Disaster recovery - SB 249 transfers $45 million from the constitutional reserve fund to fund relief and recovery efforts resulting from the 2013 tornado outbreak.
Education - HB 1658 revises state A-F grading system scoring.
Income tax cut - HB 2032 reduces the top income tax rate from 5.25 percent to 5 percent on 2015 and sets up a mechanism to cut the rate to 4.85 percent in 2016 if the total revenue growth in the 2016 fiscal year is equal to or greater than the fiscal impact of the 0.15 percent tax cut; funds Capitol repairs.
Ruled unconstitutional by Oklahoma Supreme Court
Infrastructure planning - HB 1910 forms Long-Range Capital Planning Commission with goals to repair the Oklahoma State Capitol and develop an eight-year plan to address the maintenance of state assets.
Smoking - SB 501 gives municipalities and counties the right to ban smoking on government property and makes state property smoke-free.
Workers' compensation - SB 1062 moves the state from a court-based workers’ compensation system to an administrative system, allowing for more timely processing of claims and reducing the adversarial nature of the process for both workers and employers.
Veteran care - SB 228 creates employee development initiatives at veteran care centers to improve care.
Government reform - HB 2201 privatizes CompSource Oklahoma, an agency which provides workers' compensation insurance to private business, into a private insurance company
Drugs - HB 1783 prohibits automatic refills on products containing hydrocodone
Welfare reform - SB 887 prevents those convicted of illegally transferring food stamp benefits from enrollment in the program
Public safety - HB 1871 grants federally-recognized Indian tribes' law enforcement agencies the power to enforce state law

2013 Special Session
Lawsuit reform - SB 1x provides for an affidavit of merit for negligence lawsuits that are required to include expert testimony if necessary for the case.

2014 Legislative Session
Budget - SB 2127 contained the state budget that begins July 1, 2014 and ends July 1, 2015.
Abortion - HB 2684 bans the off-label use of the drug RU486. The drug is used during the first seven weeks of a pregnancy to induce an abortion. 
Education - HB 2625 modifies the Reading Sufficiency Act by allowing a student reading proficiency team to recommend promotion for a student who fails a reading test. The district superintendent would ultimately decide to promote or retain the student based on their recommendation.
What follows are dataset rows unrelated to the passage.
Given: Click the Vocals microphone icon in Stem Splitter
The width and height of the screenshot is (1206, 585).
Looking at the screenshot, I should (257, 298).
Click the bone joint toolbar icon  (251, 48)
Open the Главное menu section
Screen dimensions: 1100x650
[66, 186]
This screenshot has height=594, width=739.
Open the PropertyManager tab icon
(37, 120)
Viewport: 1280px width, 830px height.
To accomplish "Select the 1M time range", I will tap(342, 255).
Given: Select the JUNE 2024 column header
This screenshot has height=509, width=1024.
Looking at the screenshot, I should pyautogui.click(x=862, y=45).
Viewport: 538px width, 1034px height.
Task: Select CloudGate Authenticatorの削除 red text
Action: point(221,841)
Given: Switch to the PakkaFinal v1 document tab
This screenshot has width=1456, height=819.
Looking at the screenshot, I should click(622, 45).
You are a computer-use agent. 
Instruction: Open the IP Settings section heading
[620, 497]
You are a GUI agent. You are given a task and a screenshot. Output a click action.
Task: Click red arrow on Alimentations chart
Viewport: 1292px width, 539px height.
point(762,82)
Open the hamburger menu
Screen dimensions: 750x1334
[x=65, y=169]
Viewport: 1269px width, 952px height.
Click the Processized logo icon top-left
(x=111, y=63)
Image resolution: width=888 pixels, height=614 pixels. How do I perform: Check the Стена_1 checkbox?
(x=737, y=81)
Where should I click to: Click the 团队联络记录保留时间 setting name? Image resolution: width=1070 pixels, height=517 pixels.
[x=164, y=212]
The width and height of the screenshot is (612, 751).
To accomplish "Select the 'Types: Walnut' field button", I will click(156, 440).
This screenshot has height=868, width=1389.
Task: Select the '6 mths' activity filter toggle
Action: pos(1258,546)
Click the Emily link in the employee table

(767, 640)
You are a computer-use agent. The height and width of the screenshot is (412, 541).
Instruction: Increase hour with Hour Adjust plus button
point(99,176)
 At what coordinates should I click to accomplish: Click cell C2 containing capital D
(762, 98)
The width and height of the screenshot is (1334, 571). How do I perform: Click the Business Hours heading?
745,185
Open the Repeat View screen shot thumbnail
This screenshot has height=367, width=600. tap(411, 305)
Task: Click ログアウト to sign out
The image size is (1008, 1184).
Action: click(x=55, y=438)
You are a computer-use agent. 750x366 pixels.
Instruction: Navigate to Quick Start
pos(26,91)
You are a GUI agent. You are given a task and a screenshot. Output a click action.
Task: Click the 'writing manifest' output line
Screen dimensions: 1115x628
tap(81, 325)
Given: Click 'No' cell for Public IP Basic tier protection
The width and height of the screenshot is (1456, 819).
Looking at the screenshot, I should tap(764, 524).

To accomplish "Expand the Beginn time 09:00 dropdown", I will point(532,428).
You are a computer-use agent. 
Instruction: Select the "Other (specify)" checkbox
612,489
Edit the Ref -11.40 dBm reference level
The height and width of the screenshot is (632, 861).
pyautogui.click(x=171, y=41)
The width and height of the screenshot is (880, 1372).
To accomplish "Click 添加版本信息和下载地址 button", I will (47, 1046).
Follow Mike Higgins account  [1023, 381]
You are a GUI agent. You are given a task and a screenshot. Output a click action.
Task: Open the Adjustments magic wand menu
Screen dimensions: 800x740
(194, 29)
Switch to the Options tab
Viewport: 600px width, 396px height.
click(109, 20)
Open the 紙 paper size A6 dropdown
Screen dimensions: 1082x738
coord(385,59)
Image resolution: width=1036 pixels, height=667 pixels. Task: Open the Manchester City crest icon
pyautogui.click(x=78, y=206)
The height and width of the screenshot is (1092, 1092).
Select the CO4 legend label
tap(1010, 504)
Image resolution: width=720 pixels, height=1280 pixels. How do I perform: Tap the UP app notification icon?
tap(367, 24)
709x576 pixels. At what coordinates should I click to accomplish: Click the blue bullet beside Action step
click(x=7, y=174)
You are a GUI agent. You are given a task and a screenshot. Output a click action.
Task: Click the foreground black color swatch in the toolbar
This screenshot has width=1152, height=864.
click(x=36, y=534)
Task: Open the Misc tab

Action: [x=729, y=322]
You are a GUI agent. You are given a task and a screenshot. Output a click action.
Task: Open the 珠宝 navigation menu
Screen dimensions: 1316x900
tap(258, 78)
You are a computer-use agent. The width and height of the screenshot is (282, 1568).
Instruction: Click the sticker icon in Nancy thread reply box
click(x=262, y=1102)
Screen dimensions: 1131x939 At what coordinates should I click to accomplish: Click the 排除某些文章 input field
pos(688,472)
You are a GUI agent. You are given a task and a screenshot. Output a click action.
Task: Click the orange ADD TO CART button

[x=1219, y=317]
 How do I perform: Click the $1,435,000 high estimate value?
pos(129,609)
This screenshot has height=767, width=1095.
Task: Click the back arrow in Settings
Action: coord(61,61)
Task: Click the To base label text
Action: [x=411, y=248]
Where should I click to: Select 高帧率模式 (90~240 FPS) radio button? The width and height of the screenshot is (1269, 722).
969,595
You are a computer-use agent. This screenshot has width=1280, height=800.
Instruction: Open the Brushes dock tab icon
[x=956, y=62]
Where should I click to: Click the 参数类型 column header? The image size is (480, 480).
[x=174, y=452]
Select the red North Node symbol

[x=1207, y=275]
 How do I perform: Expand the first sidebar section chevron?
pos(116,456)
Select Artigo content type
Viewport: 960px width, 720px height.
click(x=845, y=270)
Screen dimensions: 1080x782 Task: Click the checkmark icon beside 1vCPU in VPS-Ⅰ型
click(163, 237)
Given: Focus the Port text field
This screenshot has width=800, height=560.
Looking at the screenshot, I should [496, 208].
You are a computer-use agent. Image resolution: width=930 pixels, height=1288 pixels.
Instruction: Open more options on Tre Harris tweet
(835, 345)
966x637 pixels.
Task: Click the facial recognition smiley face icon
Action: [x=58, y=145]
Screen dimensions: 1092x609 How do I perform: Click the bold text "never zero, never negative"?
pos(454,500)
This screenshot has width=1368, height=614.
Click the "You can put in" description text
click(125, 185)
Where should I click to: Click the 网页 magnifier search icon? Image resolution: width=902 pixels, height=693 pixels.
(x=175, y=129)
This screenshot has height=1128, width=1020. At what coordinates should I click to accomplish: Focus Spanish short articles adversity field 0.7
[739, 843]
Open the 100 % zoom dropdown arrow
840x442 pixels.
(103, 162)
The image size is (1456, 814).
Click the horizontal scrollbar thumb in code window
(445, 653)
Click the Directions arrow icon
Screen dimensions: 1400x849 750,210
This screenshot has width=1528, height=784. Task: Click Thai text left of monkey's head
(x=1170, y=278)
The legislation would also allow students to use a screening assessment at any point prior to the third-grade reading test to qualify for promotion.
Income tax cut - SB 1246 gradually lowers Oklahoma’s top income tax rate from 5.25 percent to 4.85 percent over several years, if general revenue increases during that time. Under the legislation, the top personal income tax rate will fall to 5 percent in Fiscal Year 2016 or later when state revenue projects are greater than projections in the previous year. The rate will further fall to 4.85 percent at a minimum of two years after the first cut, if revenue increases again.
Pension reform - HB 2630 switches new state employees who participate in the Oklahoma Public Employees Retirement System to a 401(k)-style defined contribution plan.  Under the new plan, workers contribute between 3 and 7 percent of their salaries into the retirement system and receive a dollar-for-dollar match from the state.  Participants can become 20 percent vested in the retirement system after one year and are completely vested after 5 years.  Employees could also leave their jobs and receive their contributions back plus a percentage of the state’s contribution.  The defined-contribution system would take effect Nov. 1, 2015.

Failed
Insure Oklahoma - SB 700 would have redirected $50 million on state tobacco tax money to fund Insure Oklahoma program, which provides insurance for low-income Oklahomans.
Trooper pay raise - HB 2145 would have given Oklahoma Highway Patrol troopers a 16 percent pay raise.

Leadership

Since the Republican Party holds the majority of seats in both the Oklahoma Senate and Oklahoma House of Representatives, they hold the top leadership positions in both chambers.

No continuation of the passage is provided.